Essential Physics

Solving compound circuit problems


More complicated circuits	How do you determine the equivalent resistance for circuits that have more than two resistances? The answer is that you break the circuit apart into individual series or parallel circuits and solve them individually. Then combine larger and larger elements of the circuit as series and parallel circuits.

An example	How do you calculate the equivalent resistance of the three-resistor circuit above? Start by looking for a small portion of the circuit that, by itself, looks like a series or parallel circuit. In this example, the 10 Ω and 15 Ω resistors are in parallel, so we use equation (17.4) to determine that their equivalent resistance is 6 Ω. We replace the 10 Ω and 15 Ω resistors with a single 6 Ω resistor and look at the circuit again. Now we see that this 6 Ω resistor is in series with the 20 Ω resistor, so we use equation (17.3) to determine that their equivalent resistance is 26 Ω. Since we have now reduced the three-resistor circuit to a single, equivalent resistor, this is the answer.

A more complicated example	The circuit above contains four resistors but we still use the same method for finding its equivalent resistance.
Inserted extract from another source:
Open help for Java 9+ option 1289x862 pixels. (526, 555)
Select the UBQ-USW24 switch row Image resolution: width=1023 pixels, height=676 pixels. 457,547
In this case, the 5 Ω and 10 Ω resistors are in series so they add to 15 Ω using equation (17.3). This 15 Ω resistance is in parallel with the 20 Ω resistor, so we use equation (17.4) to calculate their equivalent resistance of 8.6 Ω. Finally, this 8.6 Ω resistance is in series with the 30 Ω resistor, which combine to make 38.6 Ω. It may take a few steps to calculate the equivalent resistance of 38.6 Ω, but all we needed were the equations for series and parallel resistance!
Test your knowledge	Suppose that you have a battery, connecting wires, and three identical light bulbs. Each bulb behaves like an ideal resistor (that is, obeys Ohm’s law). Which of the circuits shown here will produce the most light in total?
	Circuit A will produce the most light in total. Carefully trace the routes that positive current can follow once leaving the battery’s positive terminal. In Circuit A, current can flow through any of the three bulbs and immediately return to the battery. This means that the bulbs are in parallel. In Circuit B, by contrast, current must flow through the uppermost bulb to reach the middle one; and it must flow through the middle bulb to reach the lowest one. These bulbs are therefore in series. Circuit C is an in-between case, with two bulbs in parallel and the third in series with them. Power is maximized when the bulbs are in parallel, and brightness increases when power does. Therefore Circuit A will produce the most light.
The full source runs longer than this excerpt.